Le roman s'attache dans un premier temps à analyser les circonstances qui ont permis la naissance d'un tel monstre. Enfant, il grandit sous la férule d'un père autoritaire doté d'une religiosité névrotique. Âgé de seize ans, il s'engage dans les rangs de l'Armée allemande et combat sur le front oriental pendant la Première Guerre mondiale. Après l'Armistice, il rejoint le corps-franc Rossbach avant de connaître une période de chômage et d'emplois mal rémunérés. Il s'inscrit au parti nazi dès les premiers mois de sa création. En mélangeant tous ces ingrédients, on obtient un animal de sang froid, patriote revanchard, prêt à obéir sans état d'âme.

Le roman décrit dans un second temps l'élaboration d'un génocide industriel. Les massacres de masse des premiers temps de guerre commis par les Einsatzgruppen sont aux yeux de Lang un procédé grossier indigne d'une nation moderne. Il va chercher à perfectionner l'organisation du camps d'extermination pour être en mesure de « traiter » un convoi de deux mille « unités » en quelques heures. Il faut être efficace et productif pour tuer un maximum de déportés et se débarrasser de cadavres encombrants dans des délais très courts. Lang relève le défi technique et travaille avec dévouement pour perfectionner son usine de mise à mort. La mort est son métier.

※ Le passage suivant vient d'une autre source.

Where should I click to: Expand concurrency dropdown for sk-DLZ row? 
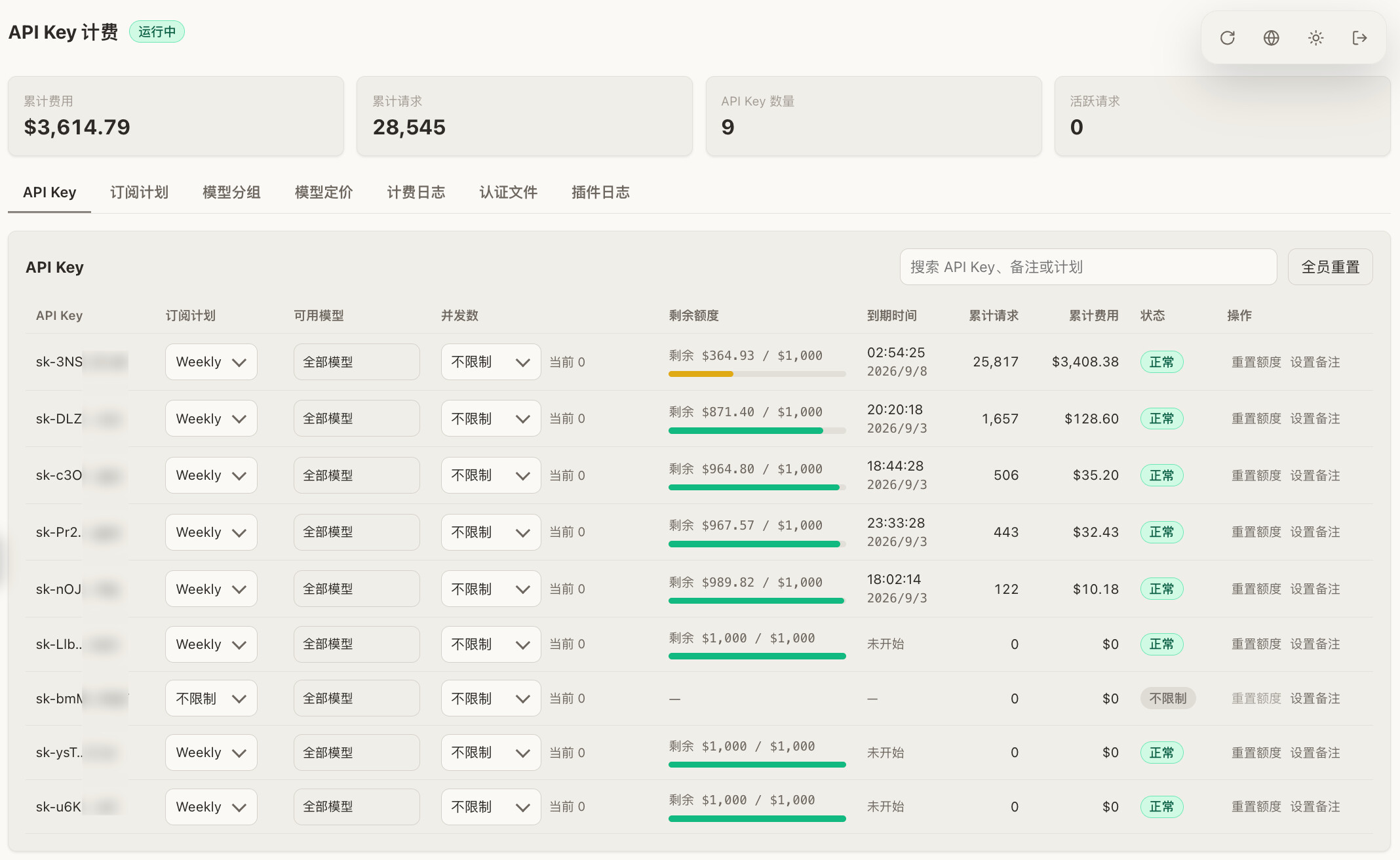pyautogui.click(x=491, y=418)
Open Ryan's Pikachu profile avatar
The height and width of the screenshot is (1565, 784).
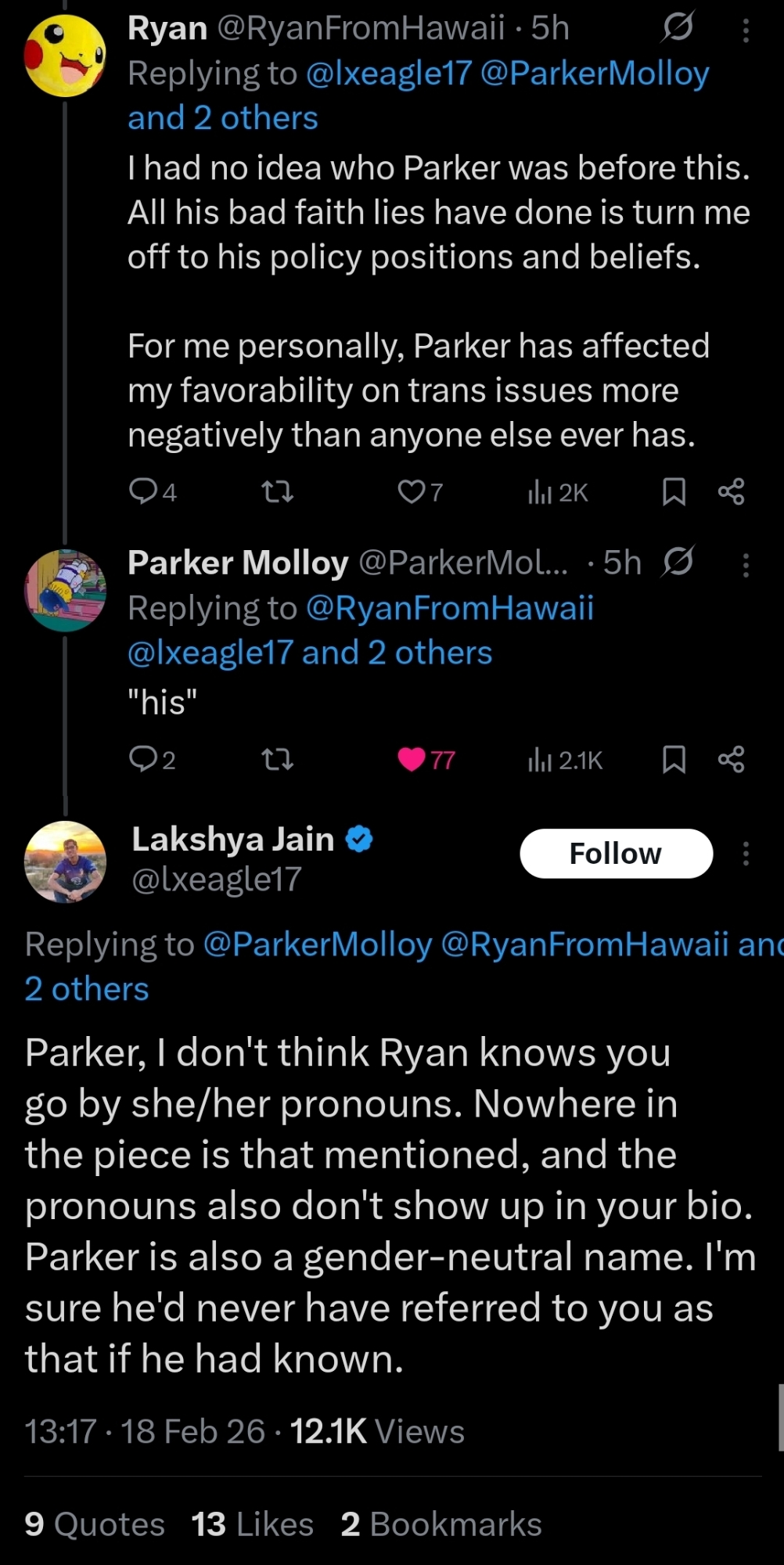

Je regrette l'emploi répété d'expressions allemandes en *v.o.* comme « Jawohl », « Mein Herr » ou « Mensch ». Si le but était de germaniser les dialogues, c'est raté, je trouve qu'au contraire que le texte perd en crédibilité. A noter que si Robert Merle analyse les mécanismes de l'extermination, il aborde peu ou pas l'aspect concentrationnaire et l'exploitation économique des détenus. Cette thématique est plus largement traitée par Martin Amis dans « Zone d'intérêt » qui s'inspire lui aussi de Rudolf Hoess, mais dans un registre totalement différent.

« La mort est mon métier » permet de comprendre le parcours de Rudolf Lang/ Hoess sans toutefois l'absoudre de ses responsabilités. Lors de son procès, l'ancien commandant ne ressent aucune culpabilité, il n'a fait qu'exécuter des ordres. Si l'ordre était mauvais, il n'en est pas responsable. Robert Merle conclut : « Tout ce que Rudolf fit, il le fit non par méchanceté, mais au nom de l'impératif catégorique, par fidélité au chef, par soumission à l'ordre, par respect pour l'État. Bref, en homme de devoir : et c'est en cela justement qu'il est monstrueux. »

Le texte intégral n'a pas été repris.